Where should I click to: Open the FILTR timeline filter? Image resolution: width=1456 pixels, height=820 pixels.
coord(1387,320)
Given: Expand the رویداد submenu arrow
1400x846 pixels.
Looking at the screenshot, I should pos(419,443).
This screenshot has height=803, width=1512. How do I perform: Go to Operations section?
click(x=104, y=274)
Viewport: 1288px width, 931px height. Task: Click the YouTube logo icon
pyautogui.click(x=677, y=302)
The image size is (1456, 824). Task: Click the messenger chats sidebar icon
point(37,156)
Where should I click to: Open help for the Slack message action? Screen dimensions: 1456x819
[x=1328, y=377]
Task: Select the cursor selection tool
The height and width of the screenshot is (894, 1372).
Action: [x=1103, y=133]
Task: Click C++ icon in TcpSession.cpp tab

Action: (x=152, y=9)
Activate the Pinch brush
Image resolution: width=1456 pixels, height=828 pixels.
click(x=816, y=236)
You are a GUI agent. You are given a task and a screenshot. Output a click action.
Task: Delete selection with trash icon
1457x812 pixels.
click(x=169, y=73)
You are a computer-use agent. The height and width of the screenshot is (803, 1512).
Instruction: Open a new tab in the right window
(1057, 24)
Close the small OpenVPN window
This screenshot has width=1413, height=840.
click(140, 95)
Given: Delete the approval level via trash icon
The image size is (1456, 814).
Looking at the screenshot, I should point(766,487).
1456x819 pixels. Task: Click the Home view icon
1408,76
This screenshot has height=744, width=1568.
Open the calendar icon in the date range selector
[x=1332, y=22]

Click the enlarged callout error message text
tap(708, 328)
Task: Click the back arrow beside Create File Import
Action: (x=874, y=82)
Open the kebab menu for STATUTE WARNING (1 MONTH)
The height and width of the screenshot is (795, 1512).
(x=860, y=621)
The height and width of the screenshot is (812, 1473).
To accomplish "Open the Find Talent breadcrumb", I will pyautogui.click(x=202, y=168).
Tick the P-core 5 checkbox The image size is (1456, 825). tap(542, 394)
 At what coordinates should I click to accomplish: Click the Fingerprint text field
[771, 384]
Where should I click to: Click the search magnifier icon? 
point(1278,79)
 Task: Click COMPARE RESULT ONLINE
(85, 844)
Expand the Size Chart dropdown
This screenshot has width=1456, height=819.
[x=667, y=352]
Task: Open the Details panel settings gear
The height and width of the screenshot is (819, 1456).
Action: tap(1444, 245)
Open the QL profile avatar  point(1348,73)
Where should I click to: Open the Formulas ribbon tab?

- - - - -

* **EXERCISE**
Count every line in the entries above where the word "agent" appears; respond with the number alone.

* **RESPONSE TO THIS TASK**
2